PROVIDED MATERIAL
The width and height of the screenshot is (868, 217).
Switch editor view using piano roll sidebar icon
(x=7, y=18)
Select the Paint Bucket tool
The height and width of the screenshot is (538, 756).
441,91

YOUR INSTRUCTIONS
Produce an exact copy of every entry above.

RESPONSE AREA
The width and height of the screenshot is (868, 217).
Switch editor view using piano roll sidebar icon
(x=7, y=18)
Select the Paint Bucket tool
The height and width of the screenshot is (538, 756).
441,91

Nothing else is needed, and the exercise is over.